Much of Washington Square Park will be off-limits this summer to allow for renovations aimed at reducing the site’s water usage by two-thirds.
The children’s playground and recently renovated restrooms will remain open through the summer. But fences have been erected around the rest of the park’s perimeter that are expected to remain in place through the end of 2019 to allow for completion of the $3.1 million improvement project.
The six-month closure will give workers time to replace the park’s irrigation and drainage systems, improve landscaping with drought-tolerant plants, and repave paths to make them ADA compliant.
Construction began on June 20, 2019, and the park is expected to reopen sometime in late December, according to SF Rec and Park deputy director of communications and public affairs Tamara Aparton.
The irrigation system replacement itself is expected to reduce the 1.5 acre park’s annual water usage by two-thirds — from more than 3.3 million gallons to 1.1 million gallons. It will include weather-sensing components that prevent the system from turning on when the park is already receiving enough water during rainy periods.
In 2012, the Recreation and Park Department and the SF Public Utilities Commission collaborated to develop a Parks Water Conservation Plan based off a 2009 audit conducted by SFPUC. Washington Square was found to use the most water per acre of all of the city’s parks each year.
The drainage system improvements will address the park’s ongoing problem of over-saturation, making the lawn more accessible (and pleasurable) for sitting and playing.
According to FoundSF and Friends of Washington Square, the park is one of San Francisco’s initial three public squares, dedicated as a public space by the city’s first mayor, John Geary, in 1850. It was initially rectangular, spanning the full block between Powell, Stockton, Filbert, and Union streets, but construction of Columbus Avenue in 1873-1875 cut off a small corner.
The small park at Powell and Columbus, Marini Plaza, will remain open during the Washington Square construction, although one of its trees may be replaced, according to project renderings.
Union Square and Portsmouth Square, the other two initial public spaces in San Francisco, have both been transformed into rooftop parks atop city parking garages.
The Parks Water Conservation Plan identified 11 other parks across the city that have the greatest potential for water savings: Balboa Park, Buena Vista Park, Stern Grove, GGP Panhandle, Larsen Ball Fields, Junipero Serra Playground, Parkside Square, Marina Green, GGP Big Rec, St. Mary’s Park, and James Rolph Park.

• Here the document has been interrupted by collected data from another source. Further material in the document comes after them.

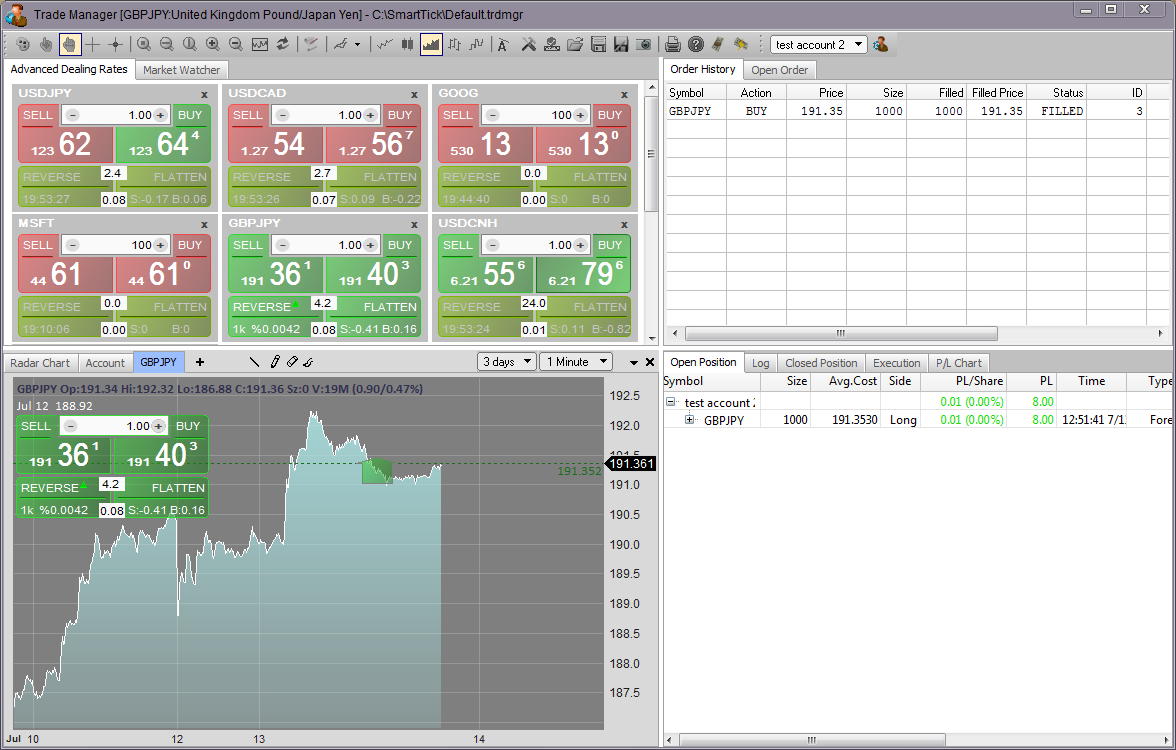Click the print icon in the toolbar
This screenshot has width=1176, height=750.
click(x=673, y=44)
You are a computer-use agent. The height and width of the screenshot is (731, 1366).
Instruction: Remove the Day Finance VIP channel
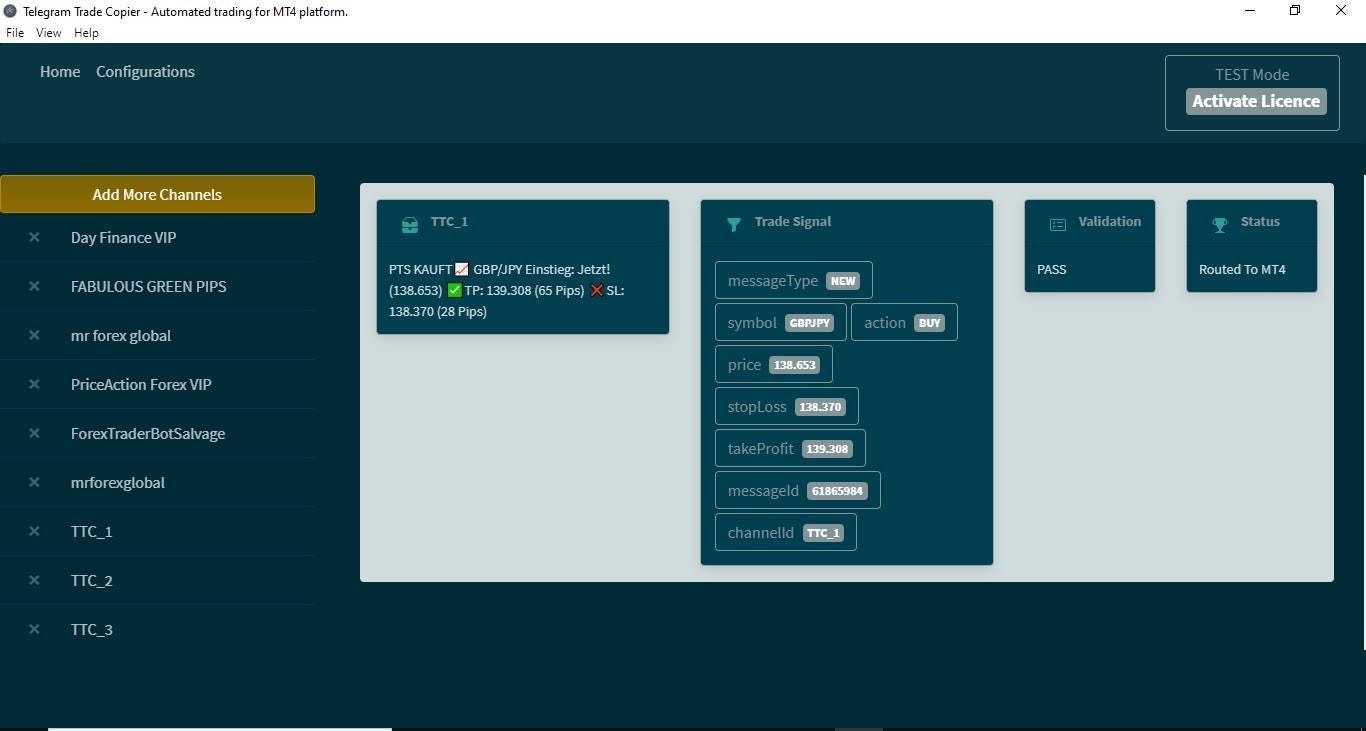point(34,237)
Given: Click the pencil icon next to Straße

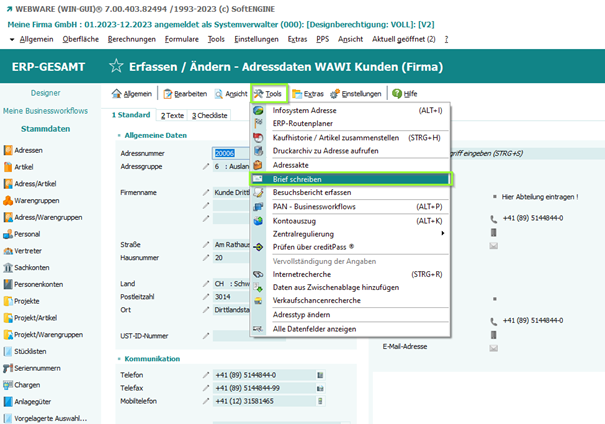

Alamo Square underwent a similar irrigation and drainage system upgrade in 2016-2017 at a cost of $5.3 million.
Over $1 million of the funding for the Washington Square Park improvements is coming from the 2012 Rec & Park Bond, but the largest part of the bill is being covered by a $1.4 million one-time line item in the city’s general fund secured by District 3 Supervisor Aaron Peskin. The $625,700 in landscape improvements are being paid for through the SFPUC’s Large Landscape Grant Program.
During the park’s closure, neighbors are encouraged to visit one of the many nearby Rec and Park locations, such as the Michelangelo Playground at Greenwich and Jones, Pioneer Park at Filbert and Kearny, or Joe DiMaggio Playground at Powell and Lombard streets.